Gard Simenstad

Personal information
- Date of birth: 12 April 1999 (age 27)
- Position: Midfielder

Team information
- Current team: Odd
- Number: 20

Youth career
- –2014: Vind
- 2015–2016: Gjøvik-Lyn

Senior career*
- Years: Team / Apps / (Gls)
- 2016–2018: Gjøvik-Lyn / 64 / (14)
- 2019–2023: Raufoss / 86 / (9)
- 2024–2026: Hamkam / 58 / (6)
- 2026–: Odd / 0 / (0)

= Gard Simenstad =

Norwegian footballer (born 1999)

Gard Simenstad (born 12 April 1999) is a Norwegian footballer who plays as a wing back or midfielder for Odd.

He started his youth career in Vind IL and then SK Gjøvik-Lyn. For the latter team he started his senior career, but experienced relegation from the 2016 2. divisjon. In the summer of 2017, during a russ trip to Kos, he experienced the 2017 Aegean Sea earthquake. After the 2018 season he started training with First Division club Raufoss IL. His older brother Stian already played for that team.

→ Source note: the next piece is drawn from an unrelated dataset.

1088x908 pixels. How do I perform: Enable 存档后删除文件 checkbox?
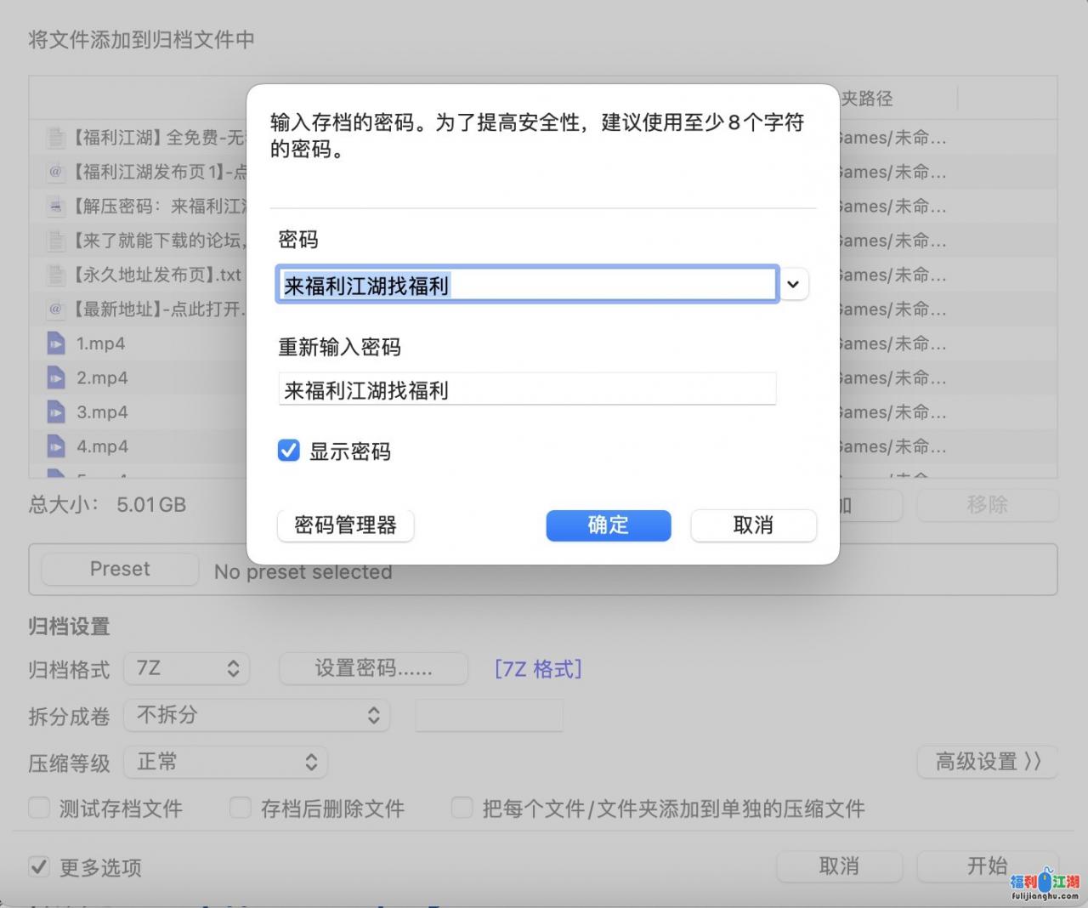pyautogui.click(x=241, y=808)
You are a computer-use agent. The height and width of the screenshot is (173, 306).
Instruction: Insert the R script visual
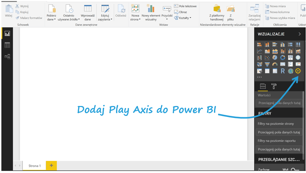[283, 71]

Simenstad progressed from played a third of Raufoss' league games in 2019, to half of their league games in 2020. He then lost the entire 2021 season due to long-term injury. He made a comeback in March 2022, in the cup game against Strømsgodset, where he also scored.

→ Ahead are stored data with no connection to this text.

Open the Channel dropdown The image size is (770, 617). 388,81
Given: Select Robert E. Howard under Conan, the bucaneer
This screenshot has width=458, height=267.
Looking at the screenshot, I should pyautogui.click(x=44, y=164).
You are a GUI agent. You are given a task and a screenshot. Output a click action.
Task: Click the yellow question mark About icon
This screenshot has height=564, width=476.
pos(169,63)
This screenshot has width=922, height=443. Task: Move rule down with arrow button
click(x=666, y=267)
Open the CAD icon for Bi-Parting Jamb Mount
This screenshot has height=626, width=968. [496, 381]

With Simenstad being a mainstay in the Raufoss team in 2022 and 2023, his contract was due to expire and he was followed by a number of teams, choosing to sign for Eliteserien club Hamkam. At Hamkam, Simenstad made a breakthrough and especially became known as one of Eliteserien's most proficient free kick takers. On 8 May he scored from about 25 metres against Vålerenga in the cup. The NRK commentators Tete Lidbom and Carl-Erik Torp said, respectively: "It's David Beckham against Greece for England!" and "Give the man his own documentary film!". On 20 May he scored the winning goal against reigning champions Bodø/Glimt, and on 1 June he scored against Brann. Comparisons to Trent Alexander-Arnold and James Ward Prowse were drawn as well.